Entrei no meu apartamento, dei os telefonemas necessários, avisei quem devia ser avisado e, assim, sem chorar em instante algum, me tornei o arauto da pior notícia: “Fulano faleceu”. Enquanto durou aquela hora sem fim, não houve voz mais feia que a minha, nem palavra mais áspera. Exausto, o hálito ácido, a língua envenenada, saí ao terraço, para fumar e ver se os prédios vizinhos continuavam de pé.

Continuavam. Aparentemente, tudo estava bem lá fora, exceto meu canteiro de tomates. Eu não o regava havia dias, preocupado com tudo, menos com eles, os frutos que, num momento irresgatável de otimismo, eu mesmo havia plantado. E só quando os vi ali, secos, abatidos, beijando o pó, é que consegui chorar. Chorando, corri à cozinha, enchi uma jarra com a água da pia, e voltei regar as plantas, salvar o que não tinha remédio.

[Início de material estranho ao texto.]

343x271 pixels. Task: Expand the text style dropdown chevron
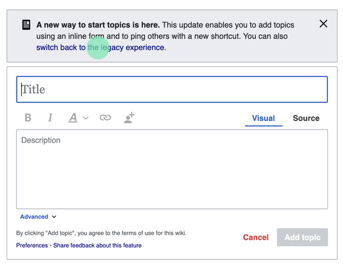tap(86, 118)
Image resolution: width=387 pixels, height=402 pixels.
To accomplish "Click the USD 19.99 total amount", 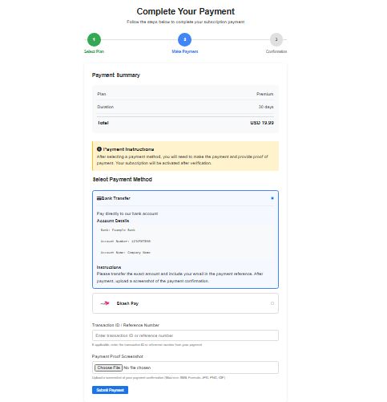I will [262, 123].
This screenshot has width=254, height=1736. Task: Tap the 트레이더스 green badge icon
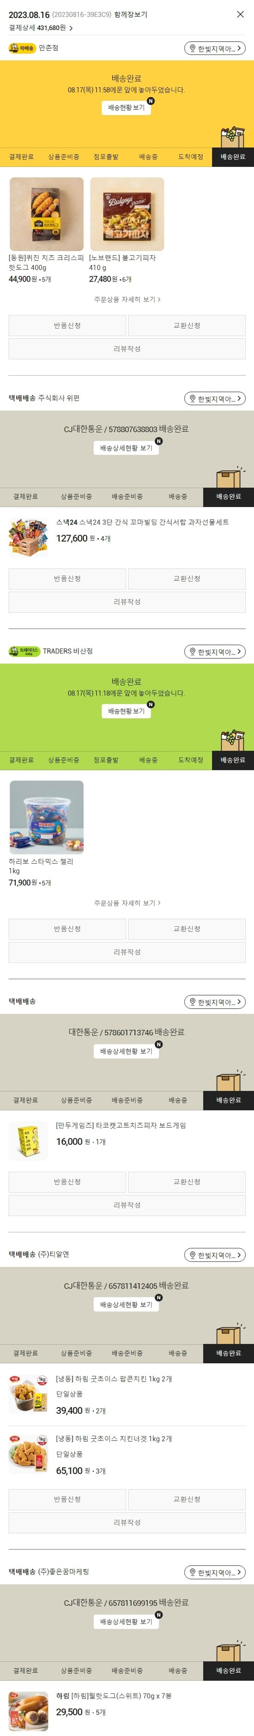(x=24, y=652)
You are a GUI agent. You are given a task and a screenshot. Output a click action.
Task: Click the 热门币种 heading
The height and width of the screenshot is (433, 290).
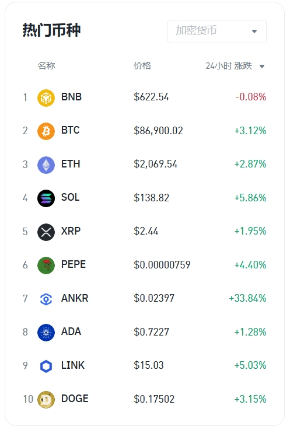pos(52,30)
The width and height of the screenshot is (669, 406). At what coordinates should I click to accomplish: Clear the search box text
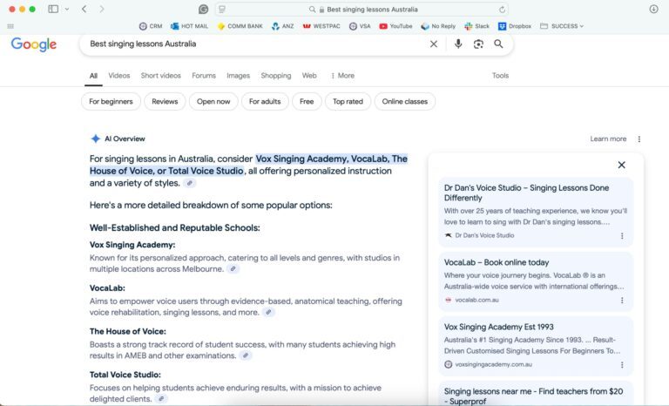pos(434,44)
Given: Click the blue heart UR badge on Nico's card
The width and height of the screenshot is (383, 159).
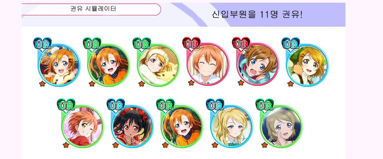Looking at the screenshot, I should 116,105.
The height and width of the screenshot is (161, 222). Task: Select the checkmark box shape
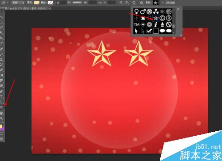149,31
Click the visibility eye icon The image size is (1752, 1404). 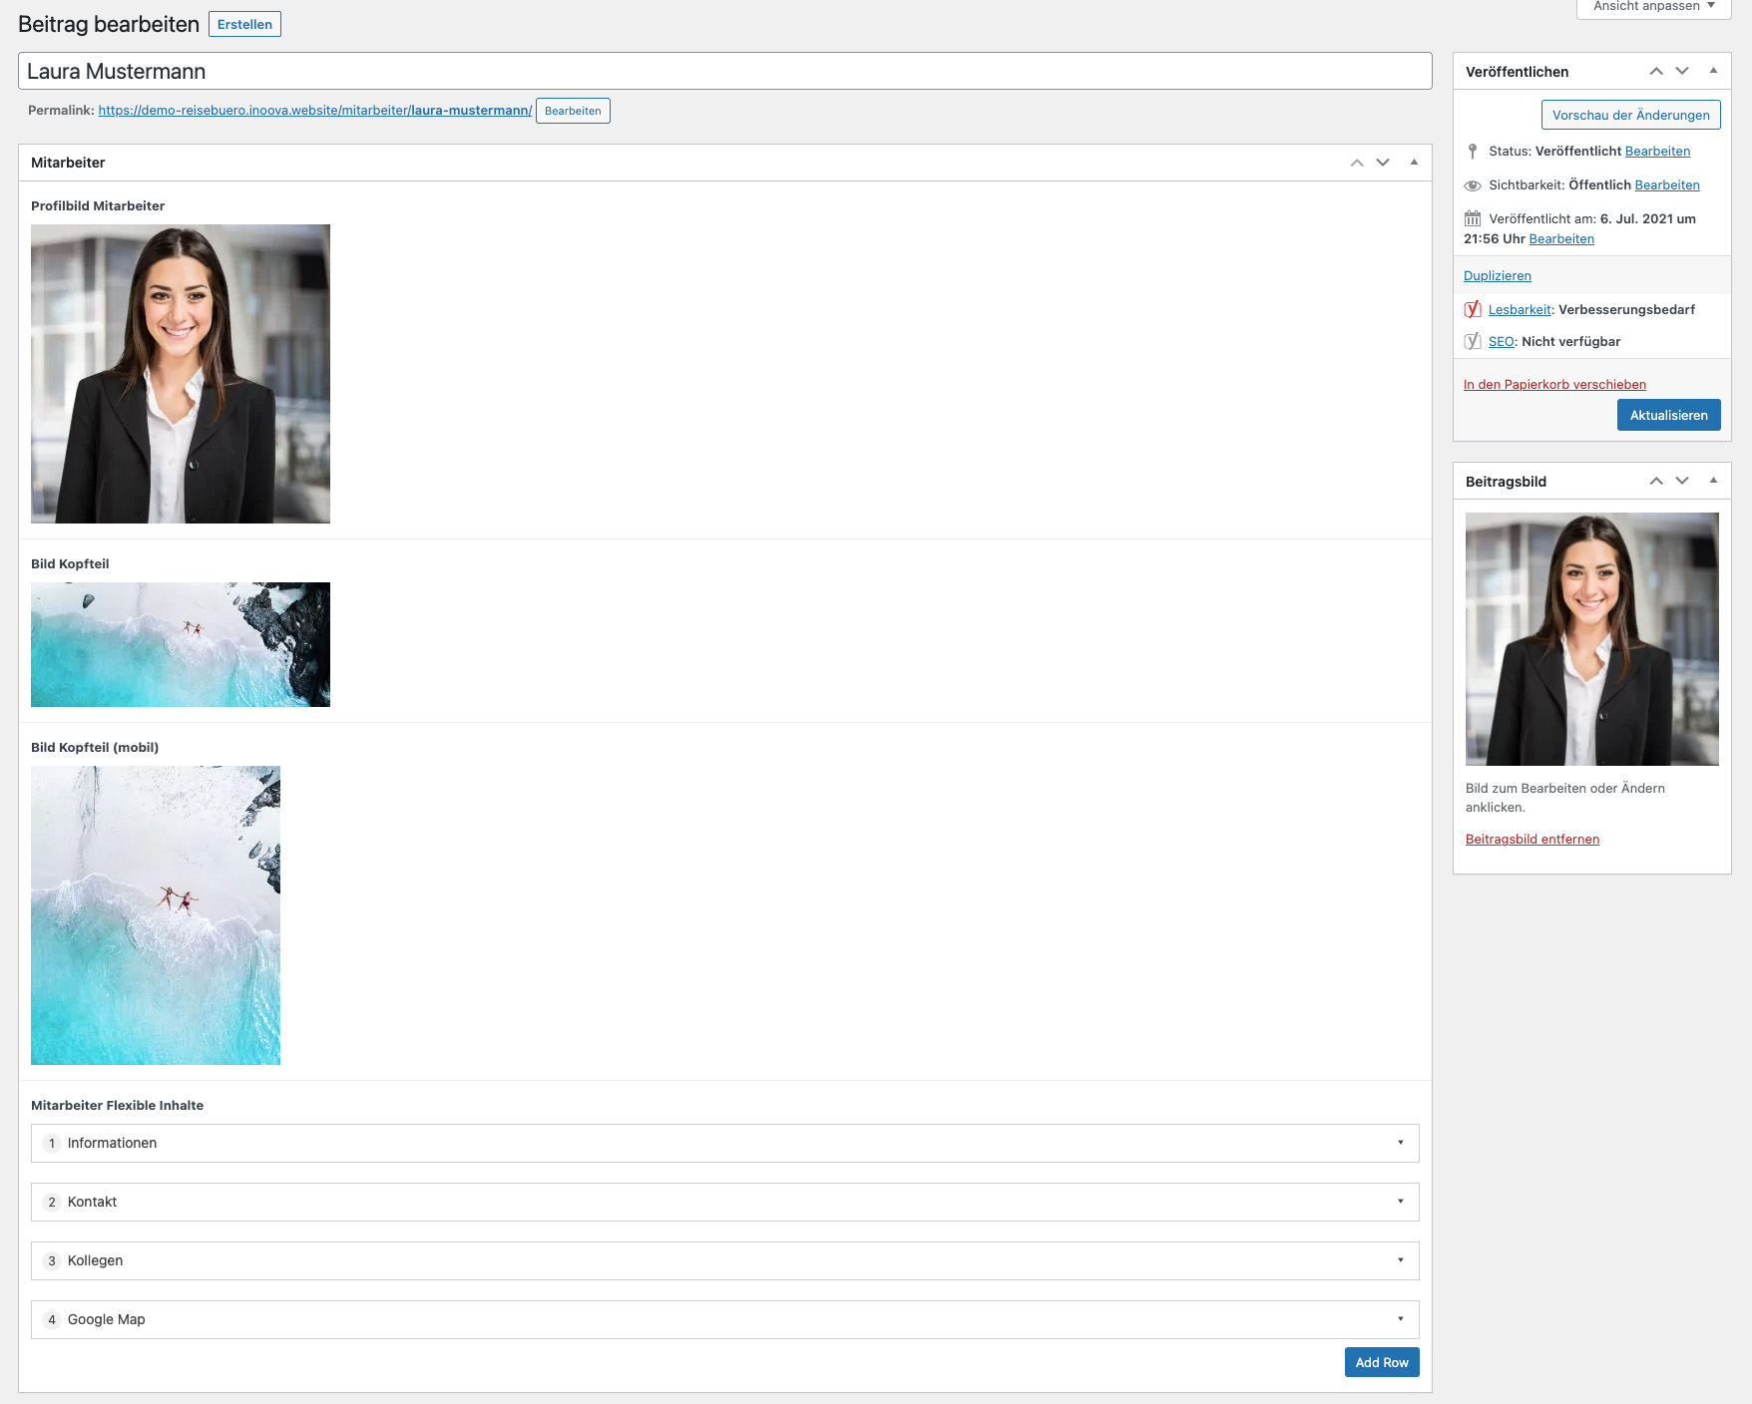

Depois fui ao velório. Revi pessoas queridas e, juntos, lamentamos nossas derrotas, desenterramos piadas internas, revisamos a história do morto, discutimos problemas comuns, e o balanço geral nos pareceu favorável. Na manhã seguinte, sepultamos nosso amigo e fomos a uma padaria, aquele grande grupo de gente doída marchando em silêncio, e lá reinventamos o abraço, a esperança e os beijos, e brindamos a todos, os vivos e os mortos, cada qual brandindo o seu copo de café com leite.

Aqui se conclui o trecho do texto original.